Rat beta-galactoside alpha 2,6-sialyltransferase genomic organization: alternate promoters direct the synthesis of liver and kidney transcripts

Abstract

The rat beta-galactoside alpha 2,6-sialytransferase gene is differentially utilized by liver and kidney in the generation of mRNAs that predict substantially divergent polypeptides. In order to determine the biosynthetic relationship between these sialyltransferase mRNA isoforms, genomic sequences were isolated and analysed. Five exons that span at least 40 kb of DNA carry the coding information for the liver beta-galactoside alpha 2,6-sialyltransferase protein.
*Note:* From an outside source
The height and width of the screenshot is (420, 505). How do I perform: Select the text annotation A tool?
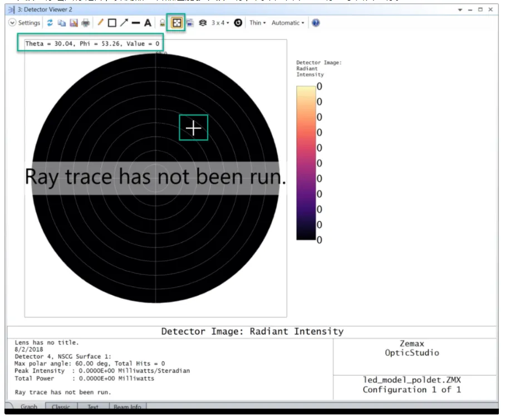148,23
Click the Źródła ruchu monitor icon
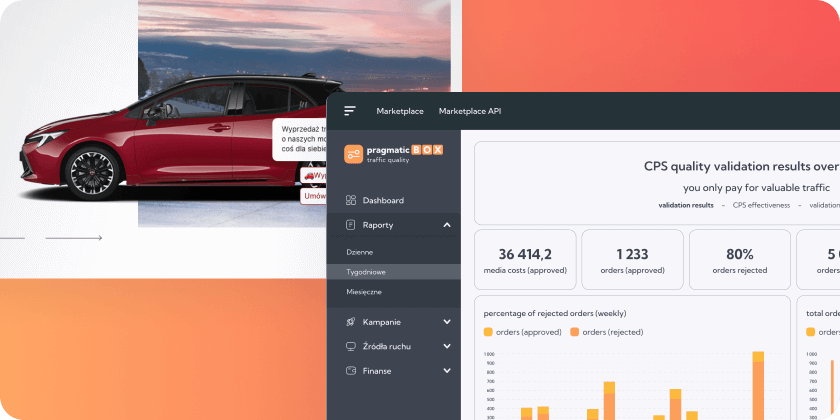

An additional exon contains only sequences for the 5'-untranslated leader of the liver mRNA. In contrast, the predominant kidney mRNAs from this gene share only three coding exons that specify the carboxyl terminal 42% of the liver sialyltransferase protein sequence. In addition, these kidney mRNAs contain information from two other exons that comprise the 5' divergent region of these transcripts. Primer extension and S1 nuclease protection analysis demonstrate that the hepatic and kidney specific mRNAs are transcriptionally initiated at different sites within the sialyltransferase gene. While the hepatic sialyltransferase mRNAs are transcribed from the first exon, the kidney transcripts are initiated from a site within the third intron. Genomic regions upstream of both transcriptional initiation sites can regulate expression of the bacterial chloramphenicol acetyltransferase gene in transiently transfected L cells. Together, the data implicate multiple promoters as a principle mechanism in the generation of kidney and liver gene product diversity in sialyltransferase expression.